* Aim of the task *
In everything from the line containing "You are a GUI" down to the end of the rows, swap "agent" for "assistant" and write those lines out again with nothing else altered. Leave the pictures out of your answer.

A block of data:
* begin *
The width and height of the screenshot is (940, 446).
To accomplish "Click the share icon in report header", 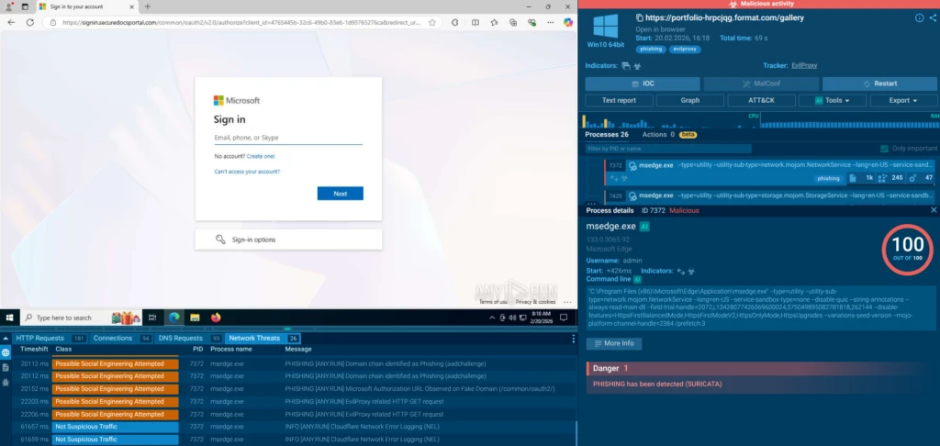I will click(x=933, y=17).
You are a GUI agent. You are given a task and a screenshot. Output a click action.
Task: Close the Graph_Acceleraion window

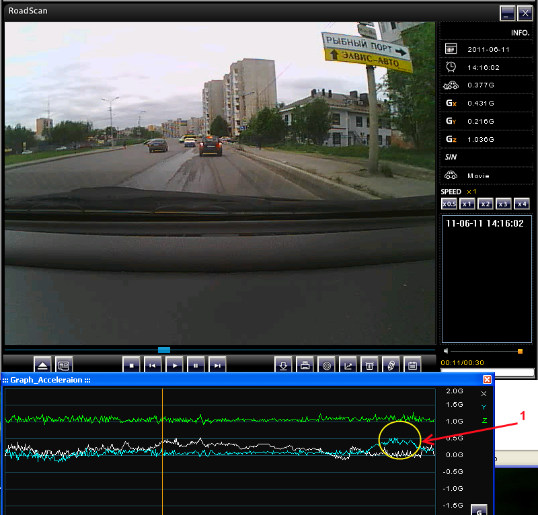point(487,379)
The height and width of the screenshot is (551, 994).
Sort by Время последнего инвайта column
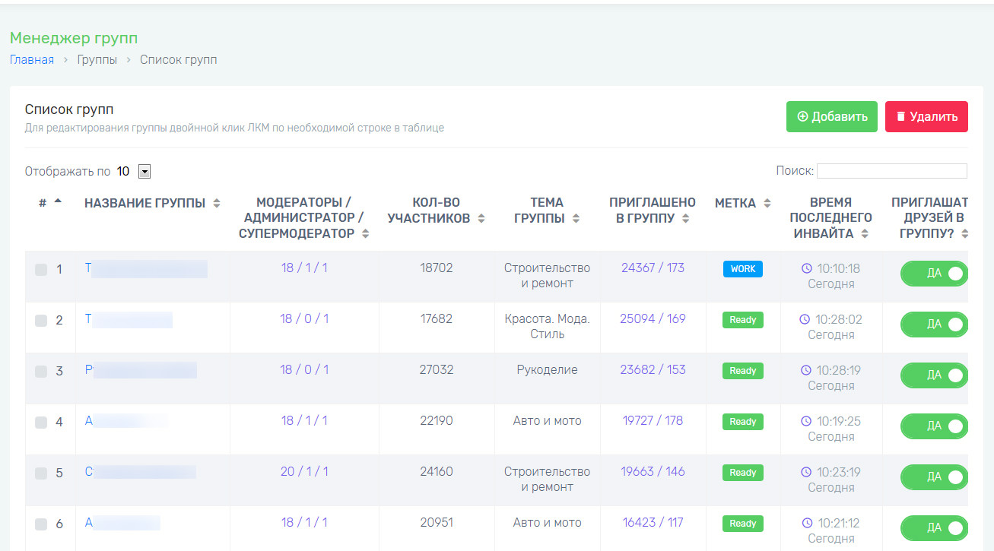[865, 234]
* end *
* Result of this exercise *
You are a GUI assistant. You are given a task and a screenshot. Output a click action.
Task: Close the Graph_Acceleraion window

point(487,379)
The height and width of the screenshot is (551, 994).
Sort by Время последнего инвайта column
[865, 234]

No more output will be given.